Wyniki opublikowane w raporcie wskazują, iż Google jest najpopularniejszą wyszukiwarką w Polsce (korzysta z niej nieco ponad 91 proc. respondentów), co przekłada się na przychody z reklam rzędu ponad 525 mln euro.
- Prawie 200 mln euro Google zarabia dzięki dziennikarzom. I czym się dzieli Google? Na razie niczym. Każdy ekosystem jest na tyle zrównoważony, na ile jesteśmy w stanie to rozdzielić wśród tych, którzy mają swój wkład. (...) Najważniejszymi kontrybutorami treści są media, dziennikarze - powiedział Alexis Johann, współautor badania. Dodał, iż w przypadku wyświetlania reklam na witrynach internetowych Google otrzymuje udział w zyskach i dzieli się nimi z wydawcami.

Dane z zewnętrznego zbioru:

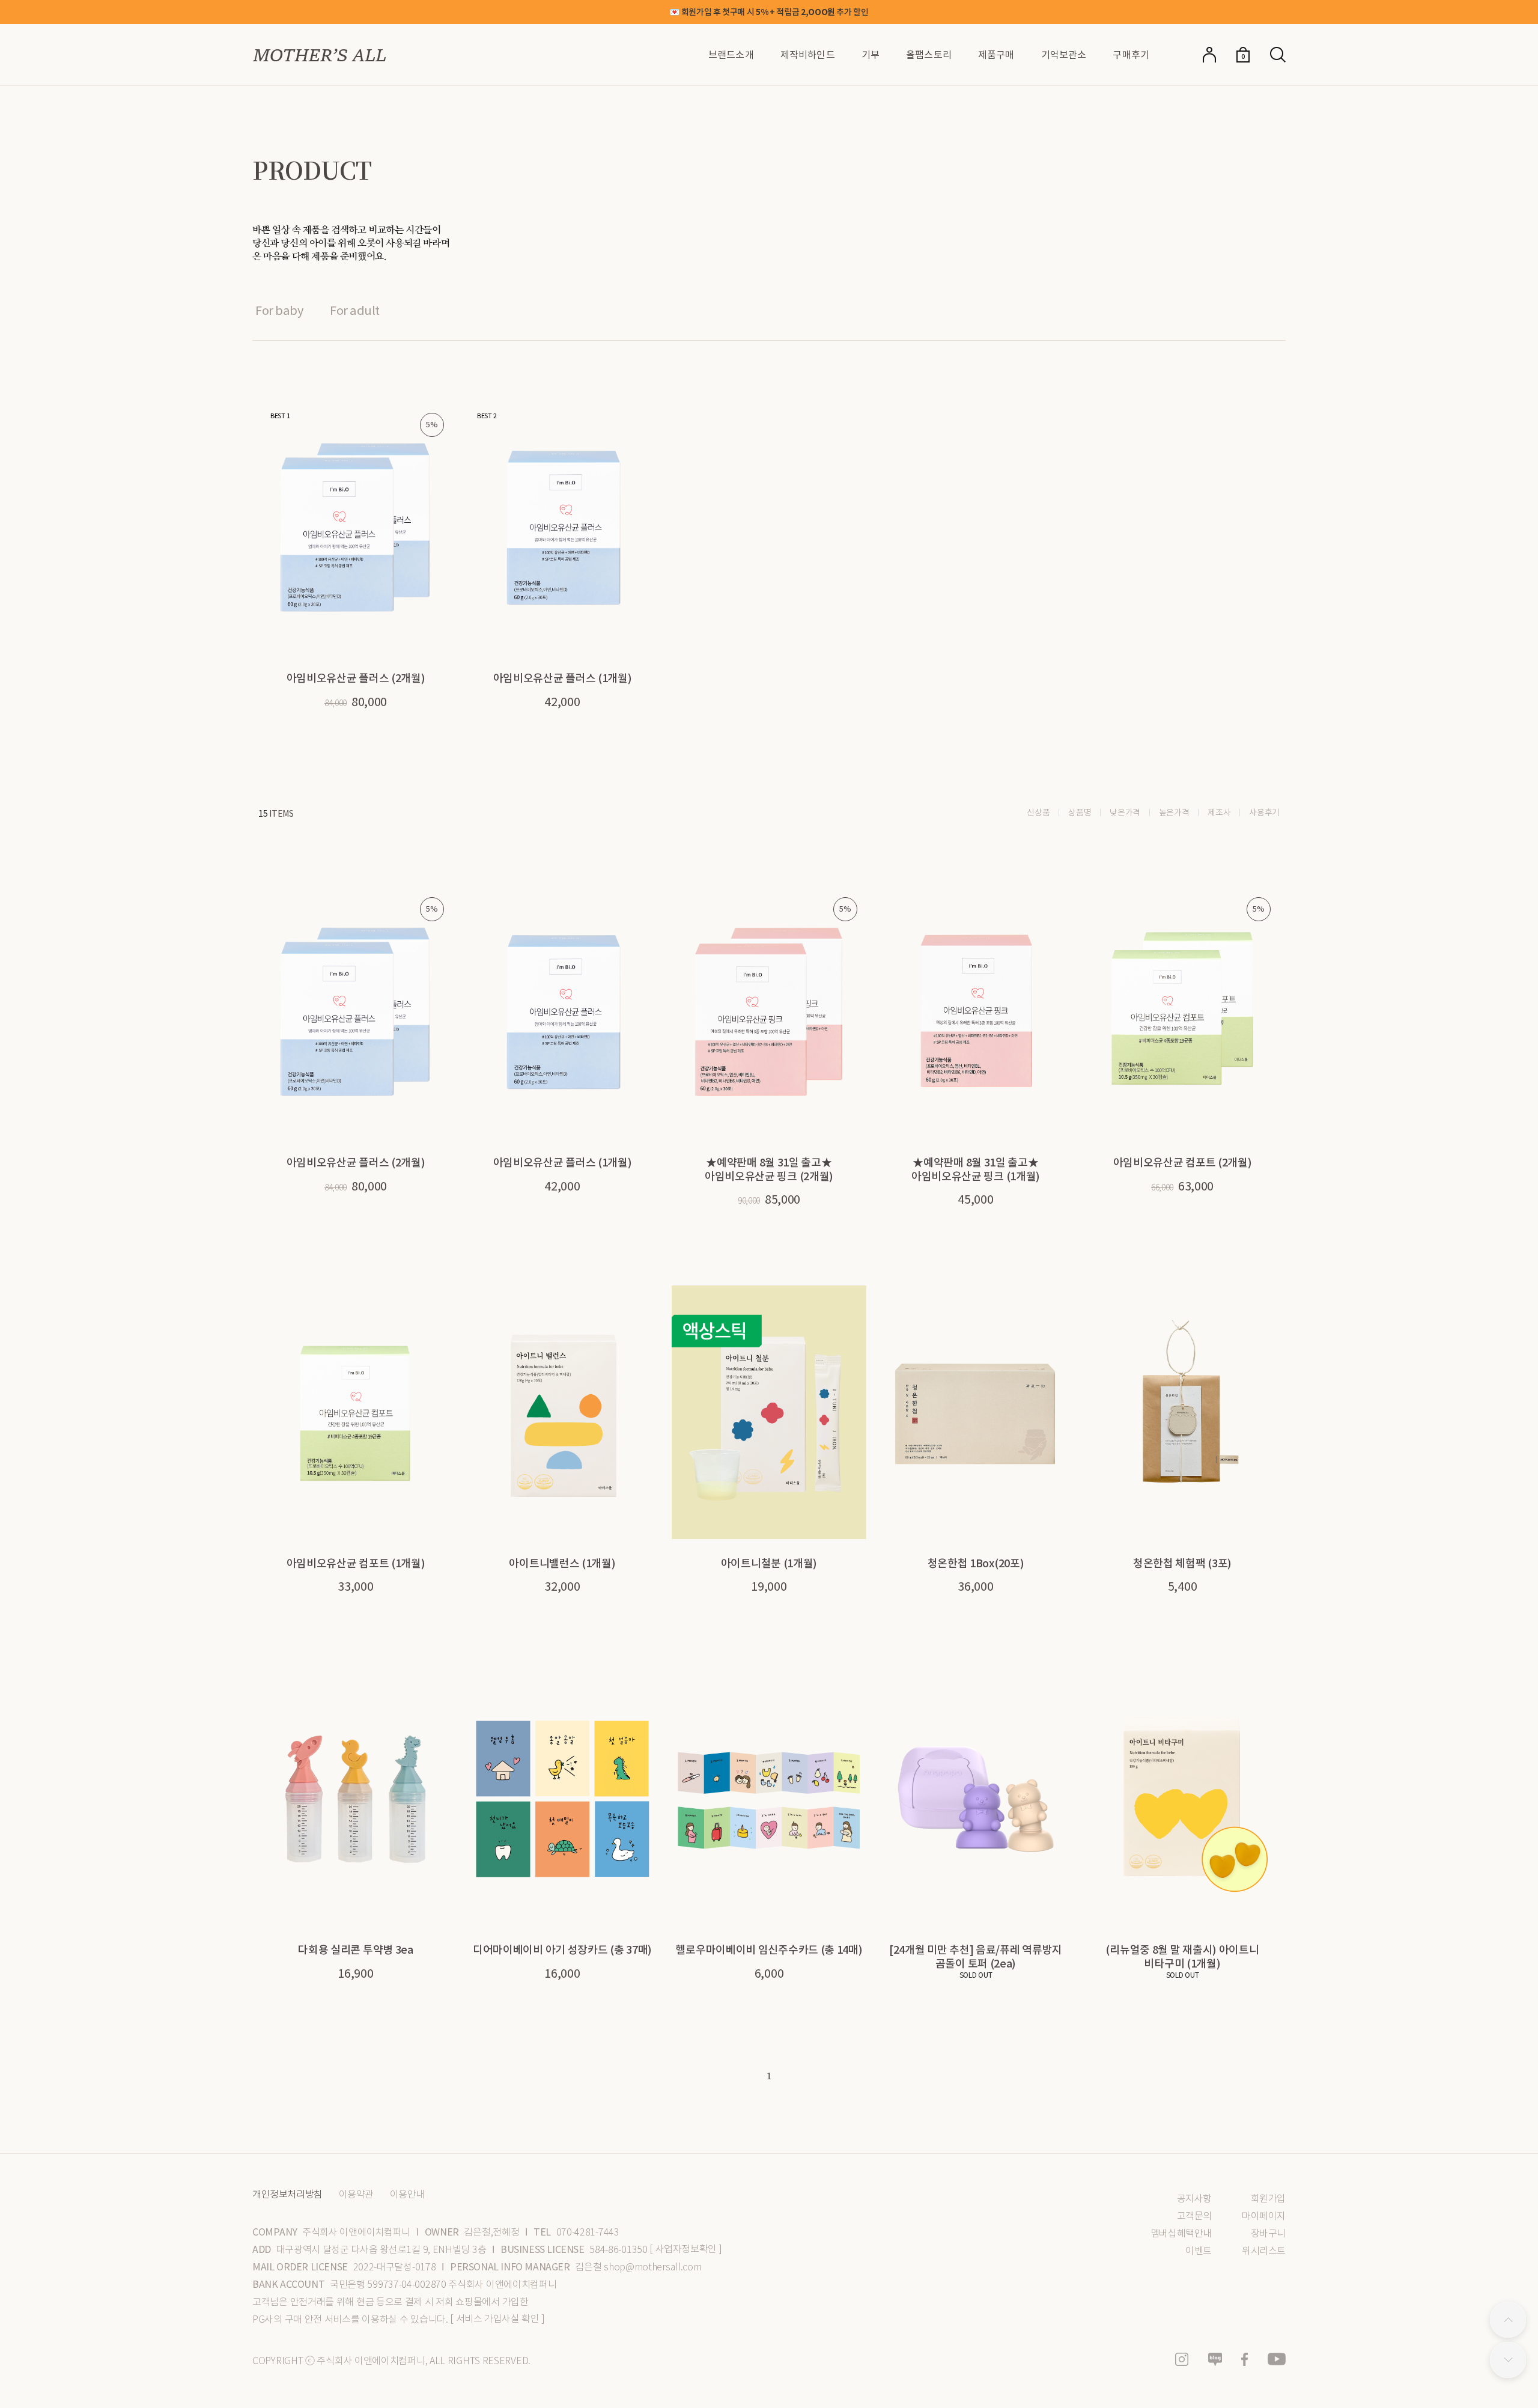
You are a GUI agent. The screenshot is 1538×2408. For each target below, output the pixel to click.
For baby (279, 311)
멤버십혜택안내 (1181, 2233)
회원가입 (1268, 2198)
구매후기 (1131, 55)
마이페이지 (1264, 2216)
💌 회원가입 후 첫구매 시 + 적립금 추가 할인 (768, 12)
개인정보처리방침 (287, 2194)
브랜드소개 (731, 55)
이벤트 (1198, 2251)
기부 (871, 55)
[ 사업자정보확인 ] (685, 2249)
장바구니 (1268, 2233)
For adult (355, 311)
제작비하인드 (807, 55)
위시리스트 (1264, 2251)
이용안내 (407, 2194)
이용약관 (356, 2194)
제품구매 (996, 55)
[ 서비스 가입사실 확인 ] (497, 2318)
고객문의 (1194, 2216)
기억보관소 (1064, 55)
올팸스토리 (929, 55)
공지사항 (1194, 2198)
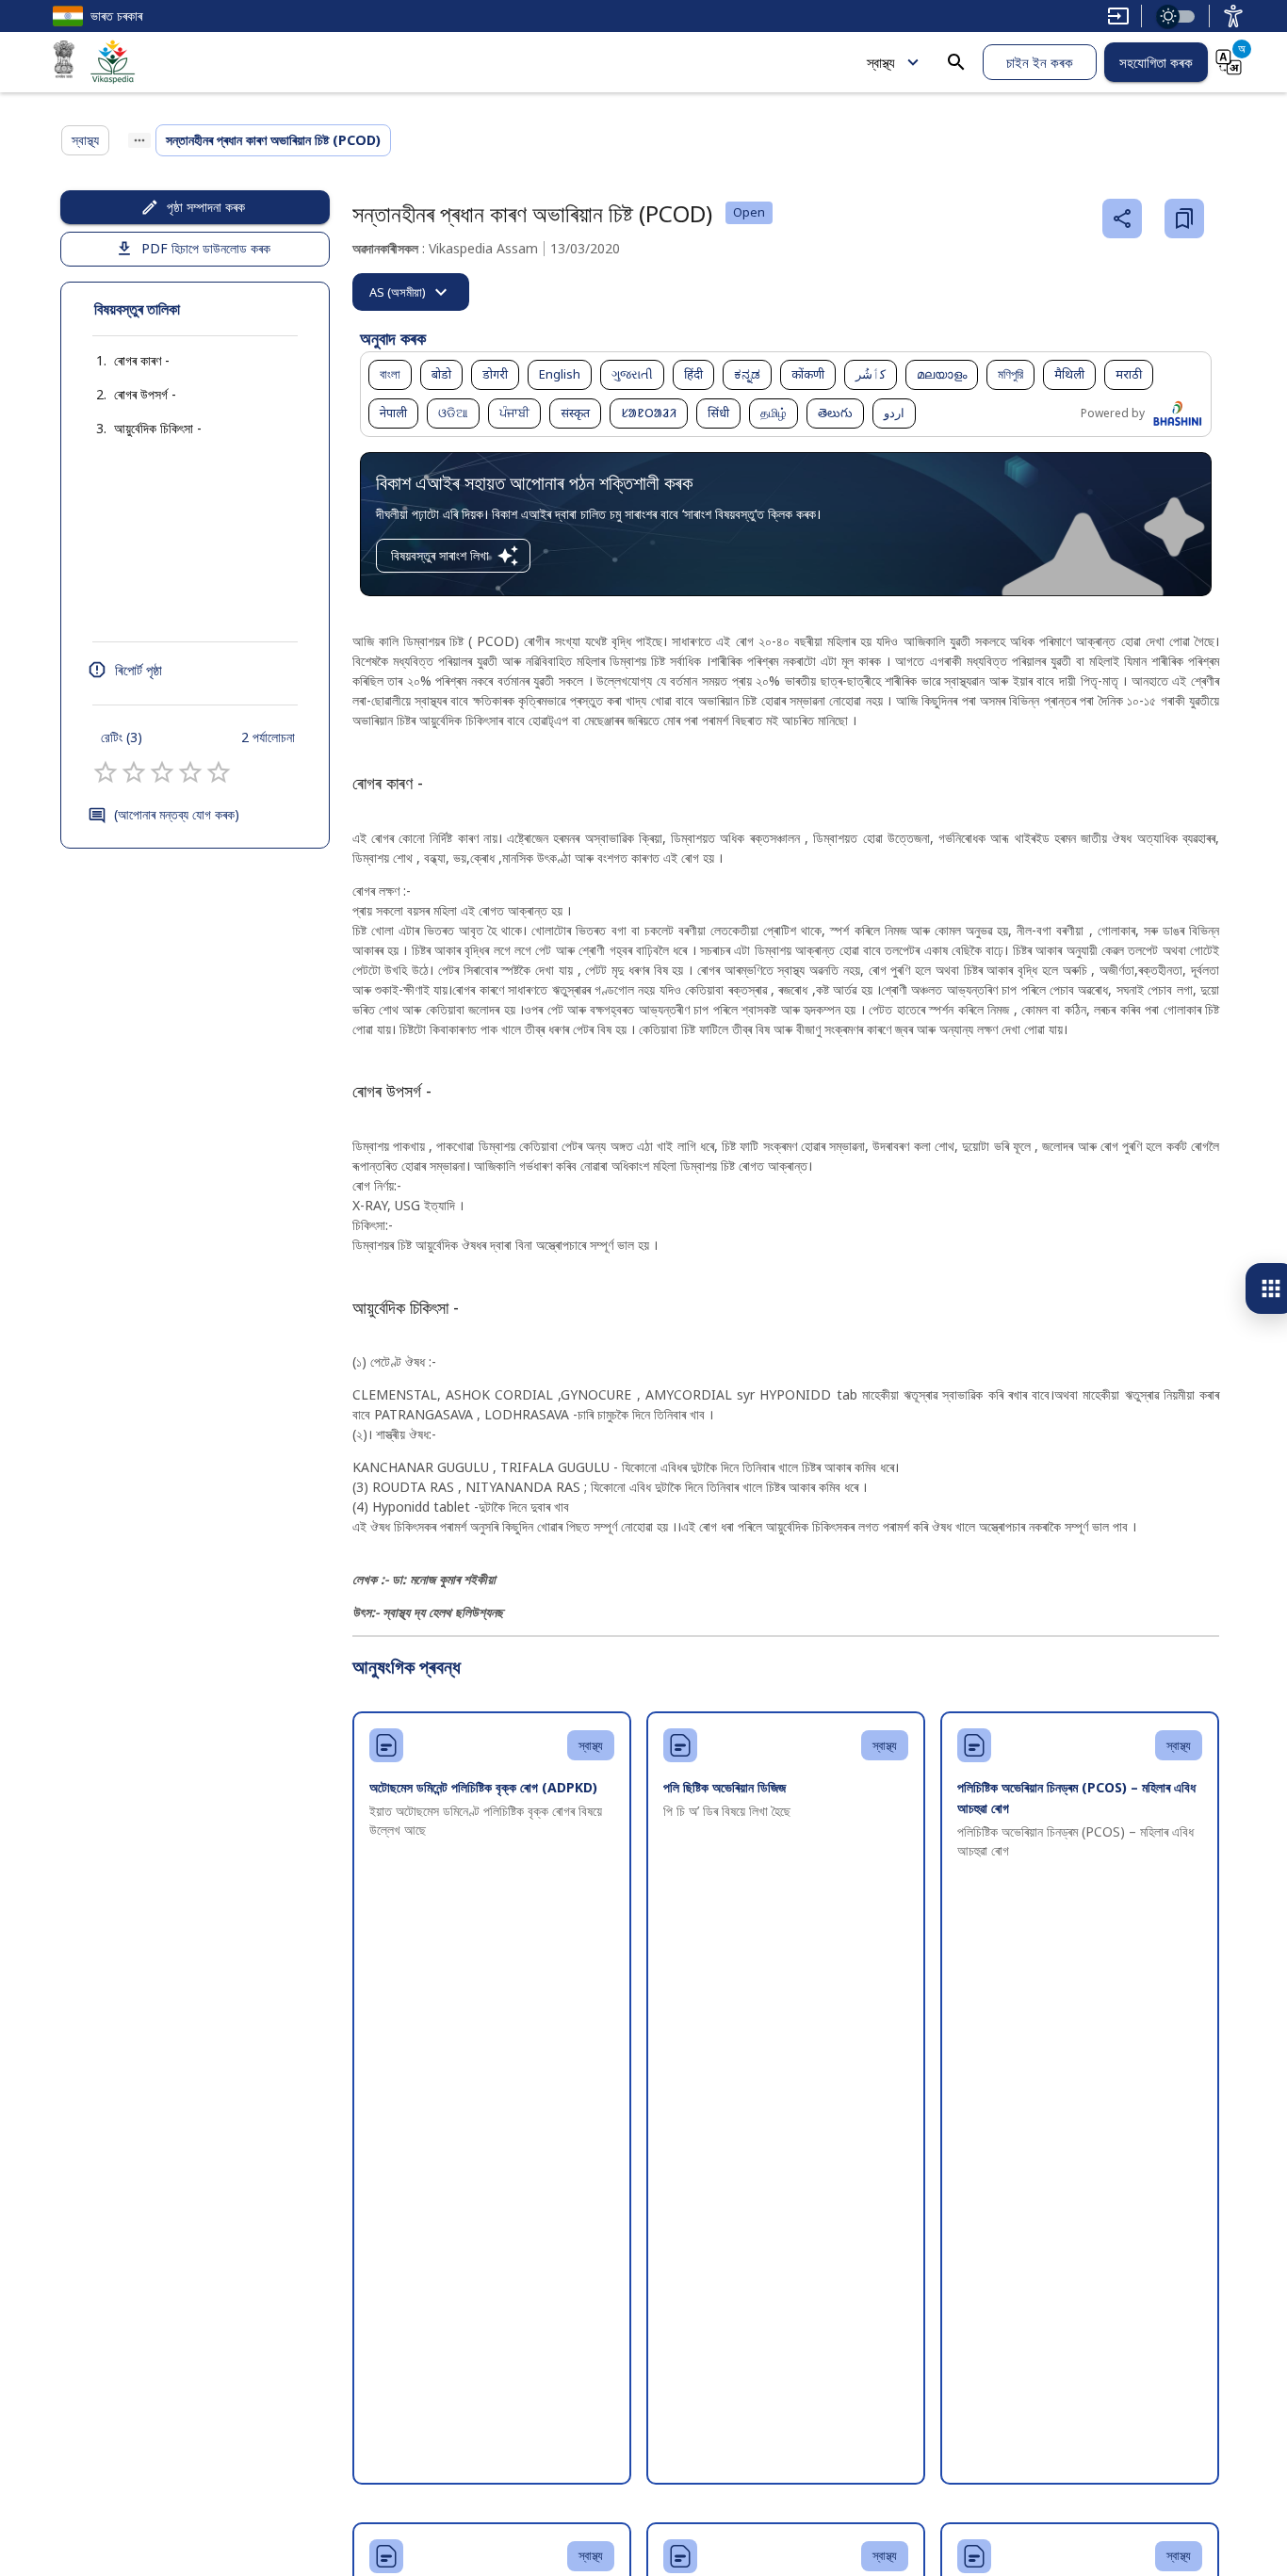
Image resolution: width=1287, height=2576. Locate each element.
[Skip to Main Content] (1118, 16)
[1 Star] (105, 772)
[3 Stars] (162, 772)
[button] (123, 361)
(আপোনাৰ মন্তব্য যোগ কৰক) (176, 814)
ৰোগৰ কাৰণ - (142, 360)
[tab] (410, 292)
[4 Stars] (190, 772)
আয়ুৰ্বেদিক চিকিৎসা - (158, 428)
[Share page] (1122, 218)
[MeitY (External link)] (64, 62)
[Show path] (139, 140)
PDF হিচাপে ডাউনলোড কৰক (205, 248)
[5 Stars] (218, 772)
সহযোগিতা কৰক (1156, 62)
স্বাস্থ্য (881, 62)
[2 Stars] (134, 772)
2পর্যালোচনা (268, 737)
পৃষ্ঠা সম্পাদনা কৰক (206, 207)
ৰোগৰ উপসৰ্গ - (145, 394)
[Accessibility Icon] (1233, 16)
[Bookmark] (1184, 218)
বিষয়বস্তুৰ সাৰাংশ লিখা (440, 555)
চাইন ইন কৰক (1039, 62)
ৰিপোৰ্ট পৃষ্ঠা (138, 669)
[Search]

Raport wykazał, iż 55 proc. wyszukiwań dotyczy stricte informacji, a 68 proc. osób wybiera treści medialne, co w praktyce daje sumę około 196,68 mln euro przychodów, które są bezpośrednio związane z treściami dziennikarskimi. Ostatecznie, zgodnie z raportem, polskie media powinny sprawiedliwie otrzymywać rocznie 78,67 mln euro z tytułu wykorzystywania ich treści (jest to wartość referencyjna - biorąc pod uwagę możliwe granice wrażliwości widełki wynoszą od 49,98 do 119,04 mln euro). Kwota ta została obliczona na podstawie modelu Google AdSense, gdzie firmy medialne udostępniają reklamy Google na swoich stronach z treściami, otrzymując średnio 40 proc. przychodów (32-49 proc.).
Podkreślił, iż wnioski z badania są sprzeczne z narracją Google, gdzie przeprowadzono podobne analizy. - Google stwierdza: użytkowników to (obecność treści medialnych - red.) nie obchodzi, a my widzimy, iż jest wręcz odwrotnie. (...) Zauważyli, iż sporo użytkowników odeszło, ale jeżeli chodzi o przychody, to nie ma zmian. Ale to jest krótkofalowe - ocenił Johann.
Kossowski podkreślił, iż ZPWC zamierza wykorzystać wyniki przeprowadzonych analiz w negocjacjach z Google. Te mogą trwać, zgodnie z przepisami, do trzech miesięcy, a w przypadku niepowodzenia mediacje poprowadzi Urząd Komunikacji Elektronicznej. Wydawcy podkreślają, iż bez treści dziennikarskich wartość big techów spada, natomiast druga ze stron przekonuje, iż nie mają one istotnego wkładu w wynik finansowy.